====== Text shown

The Pentest Finding that wasn’t in the Report

Three days into a quarterly pentest at a 600-person SaaS company, I had full access to their production database. I never ran a single exploit against their firewall. I ran subfinder, httpx, and a GitHub search.

The finding that mattered most from that engagement was not in the report I delivered. It went into a phone call to the CISO, made over the head of the security director who hired me. This post is about why.

How a pentester actually finds these doors

If your mental model of a network pentest is someone pounding on your edge firewall, update it. The edge is fine. The edge has been fine for a decade. The interesting attack surface is the set of public URLs your engineers spun up this week that nobody has inventoried yet.

Here is the recon workflow, sketched at the level of strategy rather than tutorial. A director of security should recognize the shape of it, not need to copy-paste commands.

• Subdomain enumeration against the apex domain, then resolution and HTTP fingerprinting. The interesting hits are not on your own infrastructure. They resolve to vercel.app, ngrok.io, trycloudflare.com, serveo.net, pinggy.io, loca.lt, or whatever this quarter’s tunneling product happens to be.
• Certificate transparency log monitoring for the same brand strings. CT logs are public, queryable, and updated in close to real time. ngrok’s own threat-model documentation calls this out as a known discovery vector.
• GitHub code search across public repos and forks for the company’s apex domain. The hits live in .env.example files that are not actually examples, in YAML configs committed by accident, in personal forks where the original author rotated their secret but the fork still carries the old one.
• DNS-history lookups for subdomains that briefly pointed at preview infrastructure during a deploy window and then got pulled back, but where the preview environment is still up and still answering.
• Lurking in the company’s developer-community Slack or Discord for help-channel posts that quote staging URLs verbatim while asking why the OAuth callback is broken.

Nothing in that list requires a CVE. Nothing in that list trips a WAF. Most of it does not generate a log entry on any device the security team owns.

The exploit chain

The chain that prompted this post, sanitized:

1. subfinder piped through httpx -title surfaced two subdomains resolving to vercel.app previews. Both had page titles that read like internal admin tools.
2. A GitHub code search for the apex domain across public forks surfaced an .env.example file in a personal fork of the company’s main repo. The values were not placeholders. They were live-looking strings pointing at the same Vercel preview.
3. The /admin route on that preview returned a working UI, gated by a DEV_BYPASS_TOKEN header. The token value was hardcoded in the repo with a comment that read, almost verbatim, // TODO: replace before prod, do not commit.
4. The preview environment’s database connection string pointed at a production-replica database the platform team had stood up so the preview would have realistic data to test against. The replica refreshed nightly from production.

Total elapsed time from subfinder to a query against the production-replica users table: about forty minutes. Three commands of consequence. Nothing in the firewall logs. Nothing in the WAF dashboard. The only artifact on the customer side was a Vercel access log that nobody on the security team had a feed into.

If your detection strategy assumes the attacker comes through your front door, you are not detecting the attackers who come through a tunnel your engineer opened thirty seconds ago.

The counter-intuitive bit

Here is the part I called the CISO about, and the part the rest of this post is really about.

============
====== Record excerpts

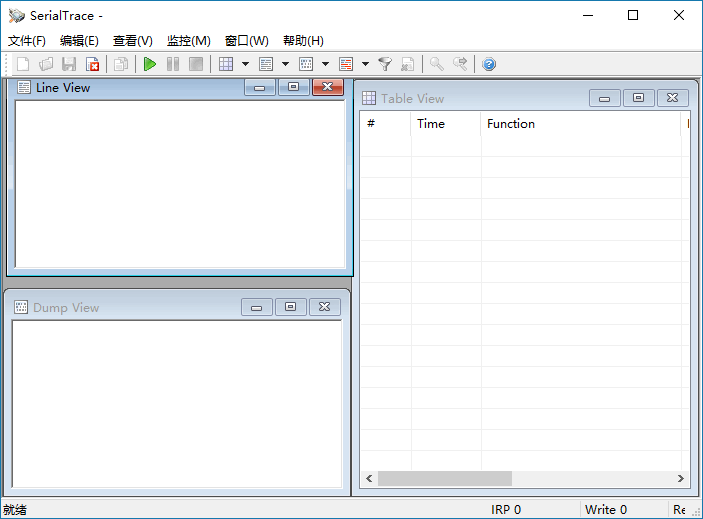Start monitoring with green play icon
Viewport: 703px width, 519px height.
(150, 64)
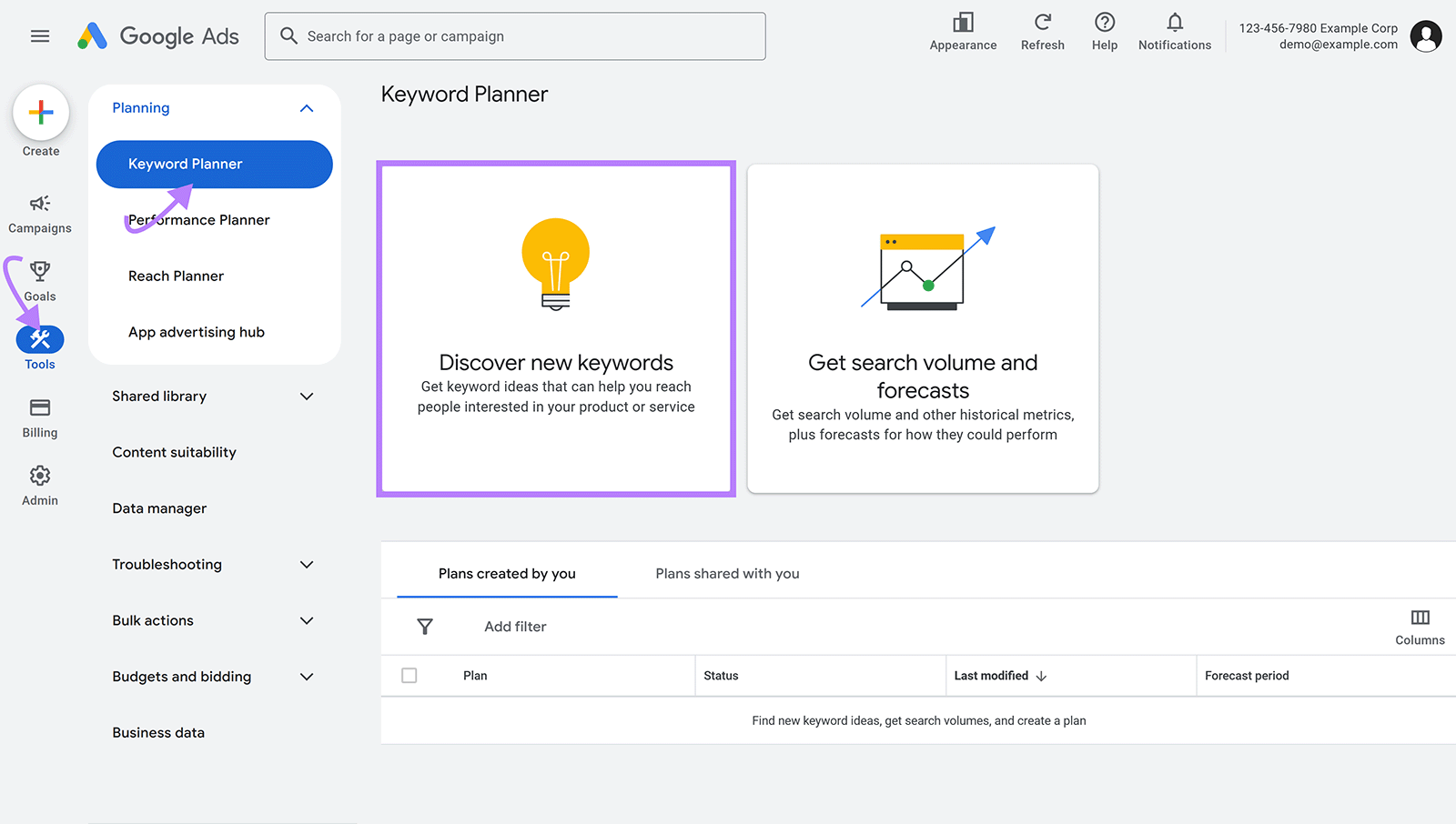This screenshot has height=824, width=1456.
Task: Select the header checkbox in the Plan table
Action: (410, 675)
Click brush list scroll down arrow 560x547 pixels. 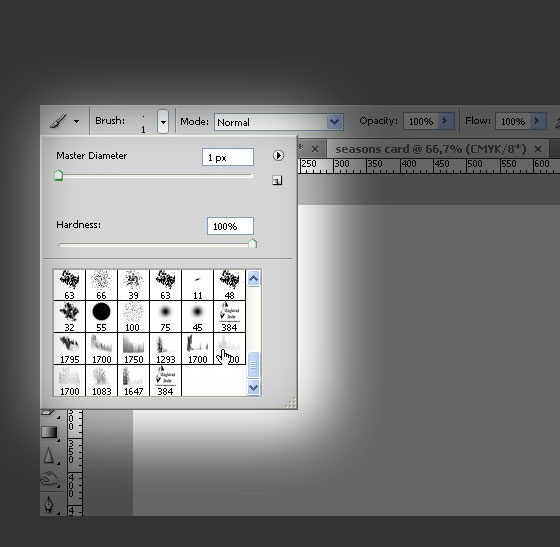click(x=254, y=387)
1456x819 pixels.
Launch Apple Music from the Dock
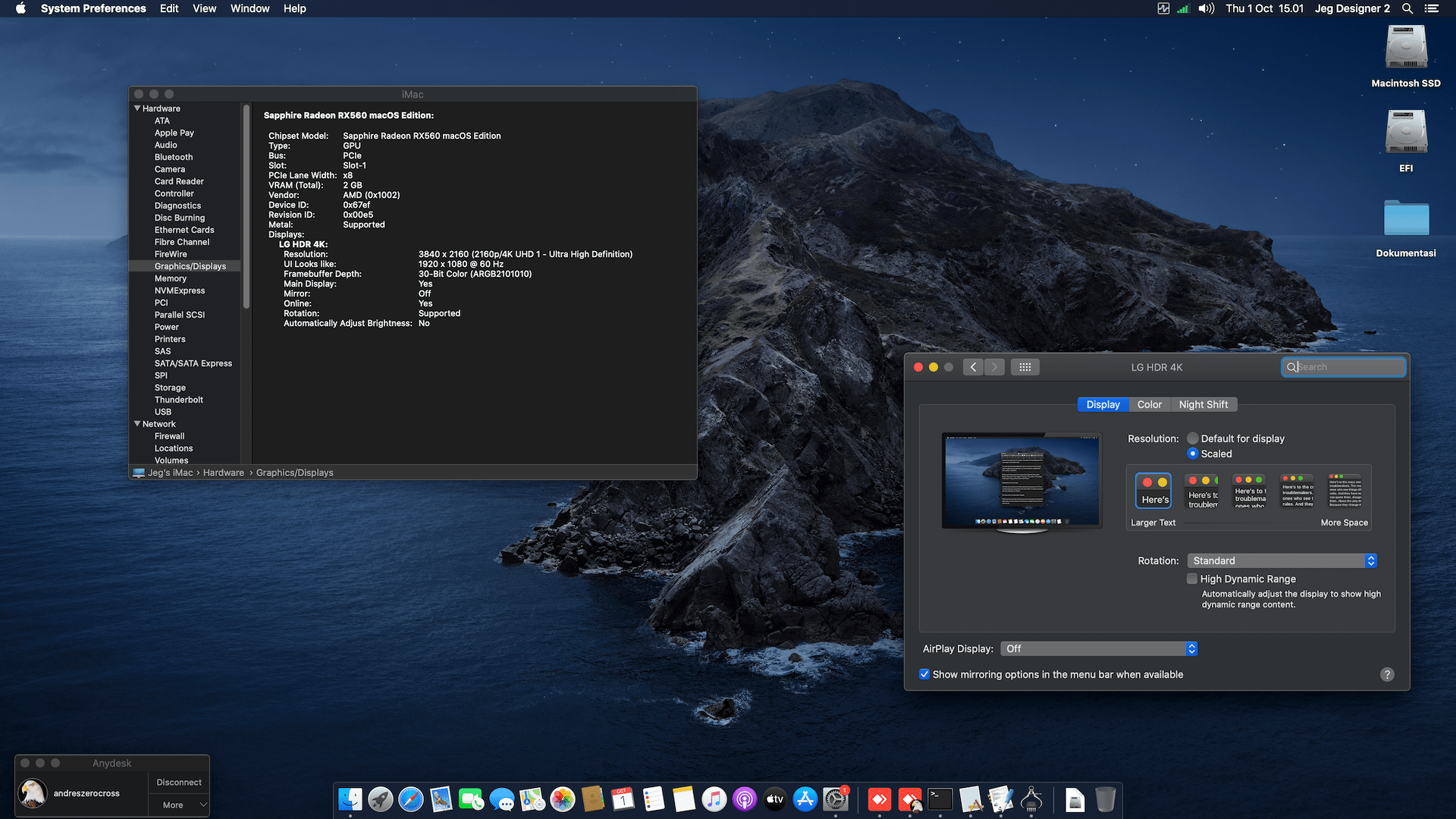[x=714, y=799]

============

▶ [Short problem]:
Pick up the pentest post about the finding left out of the report after its last sentence, and write the next part of it.

▶ [Exercise output]:
ngrok is not the problem. Vercel preview deploys are not the problem. Cloudflare Tunnel is not the problem. Tailscale Funnel is not the problem. These are excellent tools that solve a real engineering problem, which is: a developer needs to share a work-in-progress URL with a designer, a PM, a customer success rep, or a prospect, for fifteen minutes, right now.

The problem at this customer (and at every customer where I have found this pattern) was that the security team’s deploy-approval process took two weeks per change. ngrok http 3000 takes thirty seconds. The developers were not being malicious. They were not even being careless in the way that word usually means. They were responding rationally to the incentive structure the security organisation had built. Anyone who has watched dev-platform velocity outpace security-review cadence over the last five years has seen this shape; the gap is not closing.

Banning the tool at the network layer fails the day the developer finds the next one. There is always a next one. The list above (serveo, pinggy, loca.lt) is just this quarter’s. Next quarter the list will be different. You will not win this race by blocklist.

The structural fix is a paved road

The fix is a sanctioned way to share a work-in-progress URL that is faster than ngrok, requires SSO, auto-expires, logs every request, and lives behind your egress controls. If the paved road is faster than the shadow path, developers use the paved road. If it is slower, they do not, regardless of policy.

That is not a finding the security director who hired me could triage. The director’s available move was to put “dev tunnel exposure” in the formal report, where it would land in next quarter’s planning cycle and get prioritised against fifty other mediums. The actual fix required peer-level conversation between the CISO and the VP of Platform Engineering, with the security team in the supporting role rather than the gatekeeping one. The structural change is moving from “security signs every deploy” to “platform owns a paved preview-share path that security audits quarterly.”

The security director did not have the standing to mandate that move. The CISO did.

Why I went around the person who hired me

Pentest engagement etiquette says findings flow back through the person who scoped the engagement. That is a good default. I broke it on this engagement, deliberately, because the timeline mattered.

If I waited for the report cycle, the structural conversation happened in eight weeks, if it happened at all. By calling the CISO the morning the pattern became clear, the conversation with platform engineering happened by end-of-week. The paved road shipped six weeks later. None of that happens on the timeline of a written finding.

I told the security director I was making the call before I made it. They were not happy about it in the moment, and I would not have done it without their knowledge. But the right move for the customer was the call, not the report entry, and a pentest vendor who will not occasionally make the right move at the cost of the relationship is a vendor optimising for the next renewal rather than for the customer’s actual security.

The reason I am writing this for directors of security specifically: if your pentest vendor ever wants to escalate over your head, the question to ask is not “why are you going around me” but “is the finding genuinely peer-level, and do I want my CISO to hear it from a third party who has no skin in our internal politics, or from me with the third party’s findings as backup?” The second answer is almost always better for you.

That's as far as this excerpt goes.